The Deficit Reduction Act of 2005 (DRA) is expected to significantly reduce net Medicare and Medicaid spending. Prior to the DRA, caps on annual reimbursements for rehabilitation therapy became effective on January 1, 2006. The DRA provides for exceptions to those caps for patients with certain conditions or multiple complexities whose therapy is reimbursed under Medicare Part B and provided in 2006. These exceptions have been extended to December 31, 2007. If these exceptions are not renewed, our revenues would be negatively impacted.

 

On February 5, 2007, the Bush Administration released its fiscal year 2008 budget proposal, which, if enacted, would reduce Medicare spending by approximately $5.3 billion in fiscal year 2008 and $75.9 billion over five years.

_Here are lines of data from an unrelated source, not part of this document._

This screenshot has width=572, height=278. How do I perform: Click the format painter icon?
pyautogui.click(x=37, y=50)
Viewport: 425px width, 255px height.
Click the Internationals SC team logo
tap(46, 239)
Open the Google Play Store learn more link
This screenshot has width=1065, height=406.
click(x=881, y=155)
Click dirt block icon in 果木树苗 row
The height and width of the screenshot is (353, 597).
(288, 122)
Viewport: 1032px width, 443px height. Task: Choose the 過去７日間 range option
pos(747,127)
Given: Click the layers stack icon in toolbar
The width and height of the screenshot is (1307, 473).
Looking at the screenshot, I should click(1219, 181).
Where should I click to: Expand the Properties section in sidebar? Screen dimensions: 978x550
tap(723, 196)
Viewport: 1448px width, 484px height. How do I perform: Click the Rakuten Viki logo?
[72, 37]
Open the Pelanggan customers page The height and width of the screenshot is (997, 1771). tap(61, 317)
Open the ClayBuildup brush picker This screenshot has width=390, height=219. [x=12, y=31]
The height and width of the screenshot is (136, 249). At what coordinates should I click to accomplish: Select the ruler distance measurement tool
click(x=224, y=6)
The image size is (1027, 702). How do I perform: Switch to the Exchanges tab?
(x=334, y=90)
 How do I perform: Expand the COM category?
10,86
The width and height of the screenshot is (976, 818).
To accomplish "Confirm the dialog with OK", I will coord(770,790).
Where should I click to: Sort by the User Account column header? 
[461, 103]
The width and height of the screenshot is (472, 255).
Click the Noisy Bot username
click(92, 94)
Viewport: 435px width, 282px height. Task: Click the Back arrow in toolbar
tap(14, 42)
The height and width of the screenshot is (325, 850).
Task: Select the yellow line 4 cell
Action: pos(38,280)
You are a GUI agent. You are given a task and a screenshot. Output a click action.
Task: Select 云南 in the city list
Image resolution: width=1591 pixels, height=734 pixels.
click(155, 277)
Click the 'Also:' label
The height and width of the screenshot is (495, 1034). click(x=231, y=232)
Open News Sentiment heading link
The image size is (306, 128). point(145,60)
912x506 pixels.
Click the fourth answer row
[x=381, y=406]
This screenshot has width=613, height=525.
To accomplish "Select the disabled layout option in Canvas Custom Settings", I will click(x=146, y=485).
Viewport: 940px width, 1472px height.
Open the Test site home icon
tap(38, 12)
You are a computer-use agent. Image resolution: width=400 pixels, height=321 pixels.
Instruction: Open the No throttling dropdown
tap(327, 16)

In particular, the budget proposal is expected to freeze payments in fiscal year 2008 for skilled nursing facilities, and the payment update would be 0.65% less than the routine inflation update (or market basket increase) annually thereafter. The budget also would move toward site-neutral post-hospital payments to limit what the Administration characterizes as inappropriate incentives for five conditions commonly treated in both skilled nursing facilities and inpatient rehabilitation facilities. All bad debt reimbursement for unpaid beneficiary cost-sharing would be eliminated over four years. In addition, a budget mechanism would be established to automatically reduce Medicare spending if the portion of Medicare expenditures funded through general revenue is projected to exceed 45% within the next seven years. The budget also includes a series of proposals having an impact on Medicaid, including legislative and administrative changes that would reduce Medicaid payments by almost $26 billion over five years. Many of the proposed policy changes would require congressional approval to implement.

 

Historically, adjustments to reimbursement under Medicare have had a significant effect on our revenue. For a discussion of historic adjustments and recent changes to the Medicare program and related reimbursement rates see Risk Factors—Risks Related to Our Business and Industry—“Our revenue could be impacted by federal and state changes to reimbursement and other aspects of Medicaid and Medicare,” “Our future revenue, financial condition and results of operations could be impacted by continued cost containment pressures on Medicaid spending,” and “If Medicare reimbursement rates decline, our revenue, financial condition and results of operations could be adversely affected.” The federal government and state governments continue to focus on efforts to curb spending on healthcare programs such as Medicare and Medicaid. We are not able to predict the outcome of the legislative process. We also cannot predict the extent to which proposals will be adopted or, if adopted and implemented, what effect, if any, such proposals and existing new legislation will have on us. Efforts to impose reduced allowances, greater discounts and more stringent cost controls by government and other payors are expected to continue and could adversely affect our business, financial condition and results of operations.